● Dataset entries:

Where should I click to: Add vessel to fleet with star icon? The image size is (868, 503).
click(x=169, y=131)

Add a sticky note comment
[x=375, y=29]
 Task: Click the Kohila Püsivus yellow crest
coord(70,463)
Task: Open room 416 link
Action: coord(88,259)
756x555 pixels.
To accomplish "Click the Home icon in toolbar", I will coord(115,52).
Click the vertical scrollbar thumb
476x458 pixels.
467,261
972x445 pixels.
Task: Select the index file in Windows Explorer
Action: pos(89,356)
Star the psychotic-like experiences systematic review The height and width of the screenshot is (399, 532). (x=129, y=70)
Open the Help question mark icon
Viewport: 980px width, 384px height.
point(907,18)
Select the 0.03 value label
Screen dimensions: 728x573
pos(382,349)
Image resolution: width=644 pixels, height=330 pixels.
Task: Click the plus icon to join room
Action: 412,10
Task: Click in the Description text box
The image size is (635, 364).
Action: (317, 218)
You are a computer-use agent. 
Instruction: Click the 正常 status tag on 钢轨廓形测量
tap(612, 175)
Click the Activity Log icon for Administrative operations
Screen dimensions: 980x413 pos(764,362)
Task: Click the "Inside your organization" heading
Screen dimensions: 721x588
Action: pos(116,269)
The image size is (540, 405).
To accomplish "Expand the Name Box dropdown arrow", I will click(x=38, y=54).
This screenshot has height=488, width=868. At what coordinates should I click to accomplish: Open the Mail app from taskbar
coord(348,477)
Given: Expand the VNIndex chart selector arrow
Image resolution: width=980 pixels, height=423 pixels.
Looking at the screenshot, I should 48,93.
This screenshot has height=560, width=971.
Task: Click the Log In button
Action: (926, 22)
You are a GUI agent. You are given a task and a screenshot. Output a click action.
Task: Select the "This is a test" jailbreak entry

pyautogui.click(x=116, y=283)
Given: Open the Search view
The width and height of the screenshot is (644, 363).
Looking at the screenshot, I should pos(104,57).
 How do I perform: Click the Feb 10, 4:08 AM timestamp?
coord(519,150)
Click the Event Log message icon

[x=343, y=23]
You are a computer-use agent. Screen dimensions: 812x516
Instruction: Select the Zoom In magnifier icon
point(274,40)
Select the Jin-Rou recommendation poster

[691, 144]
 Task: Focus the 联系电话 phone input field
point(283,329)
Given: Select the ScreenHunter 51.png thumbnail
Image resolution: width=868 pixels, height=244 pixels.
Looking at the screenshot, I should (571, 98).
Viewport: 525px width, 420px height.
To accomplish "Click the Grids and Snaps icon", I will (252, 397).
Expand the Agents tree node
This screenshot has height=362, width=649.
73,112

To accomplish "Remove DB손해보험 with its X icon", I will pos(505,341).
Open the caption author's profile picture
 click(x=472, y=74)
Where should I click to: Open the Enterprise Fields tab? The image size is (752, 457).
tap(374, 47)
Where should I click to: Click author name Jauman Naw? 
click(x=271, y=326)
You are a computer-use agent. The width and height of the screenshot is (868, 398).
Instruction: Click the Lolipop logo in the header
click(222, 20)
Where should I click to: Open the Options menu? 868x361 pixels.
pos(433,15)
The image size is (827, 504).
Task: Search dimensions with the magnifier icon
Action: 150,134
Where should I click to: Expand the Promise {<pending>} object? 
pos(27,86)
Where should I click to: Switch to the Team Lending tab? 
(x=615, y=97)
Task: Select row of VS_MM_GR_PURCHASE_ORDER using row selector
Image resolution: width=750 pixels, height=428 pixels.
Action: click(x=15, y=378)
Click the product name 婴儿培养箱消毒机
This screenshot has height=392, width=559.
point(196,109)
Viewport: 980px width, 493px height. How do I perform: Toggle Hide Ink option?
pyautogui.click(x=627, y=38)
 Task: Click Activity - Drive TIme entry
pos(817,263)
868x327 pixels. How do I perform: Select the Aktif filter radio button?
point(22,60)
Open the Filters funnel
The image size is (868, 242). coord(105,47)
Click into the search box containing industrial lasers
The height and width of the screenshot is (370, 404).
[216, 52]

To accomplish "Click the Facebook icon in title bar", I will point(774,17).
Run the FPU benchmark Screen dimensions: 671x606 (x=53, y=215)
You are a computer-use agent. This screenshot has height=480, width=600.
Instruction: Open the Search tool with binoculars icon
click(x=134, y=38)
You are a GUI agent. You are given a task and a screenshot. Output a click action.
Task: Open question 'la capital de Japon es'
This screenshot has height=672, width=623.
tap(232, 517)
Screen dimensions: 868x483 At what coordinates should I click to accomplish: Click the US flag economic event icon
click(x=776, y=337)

● Exercise brief: Take the line that contains "Open the caption author's profile picture" and every line after it to the end of the entries above, and reproduce them exactly.

● Expected answer:
Open the caption author's profile picture
 click(x=472, y=74)
Where should I click to: Open the Enterprise Fields tab? The image size is (752, 457).
tap(374, 47)
Where should I click to: Click author name Jauman Naw? 
click(x=271, y=326)
You are a computer-use agent. The width and height of the screenshot is (868, 398).
Instruction: Click the Lolipop logo in the header
click(222, 20)
Where should I click to: Open the Options menu? 868x361 pixels.
pos(433,15)
The image size is (827, 504).
Task: Search dimensions with the magnifier icon
Action: 150,134
Where should I click to: Expand the Promise {<pending>} object? 
pos(27,86)
Where should I click to: Switch to the Team Lending tab? 
(x=615, y=97)
Task: Select row of VS_MM_GR_PURCHASE_ORDER using row selector
Image resolution: width=750 pixels, height=428 pixels.
Action: click(x=15, y=378)
Click the product name 婴儿培养箱消毒机
This screenshot has height=392, width=559.
point(196,109)
Viewport: 980px width, 493px height. How do I perform: Toggle Hide Ink option?
pyautogui.click(x=627, y=38)
 Task: Click Activity - Drive TIme entry
pos(817,263)
868x327 pixels. How do I perform: Select the Aktif filter radio button?
point(22,60)
Open the Filters funnel
The image size is (868, 242). coord(105,47)
Click into the search box containing industrial lasers
The height and width of the screenshot is (370, 404).
[216, 52]

To accomplish "Click the Facebook icon in title bar", I will point(774,17).
Run the FPU benchmark Screen dimensions: 671x606 (x=53, y=215)
You are a computer-use agent. This screenshot has height=480, width=600.
Instruction: Open the Search tool with binoculars icon
click(x=134, y=38)
You are a GUI agent. You are given a task and a screenshot. Output a click action.
Task: Open question 'la capital de Japon es'
This screenshot has height=672, width=623.
tap(232, 517)
Screen dimensions: 868x483 At what coordinates should I click to accomplish: Click the US flag economic event icon
click(x=776, y=337)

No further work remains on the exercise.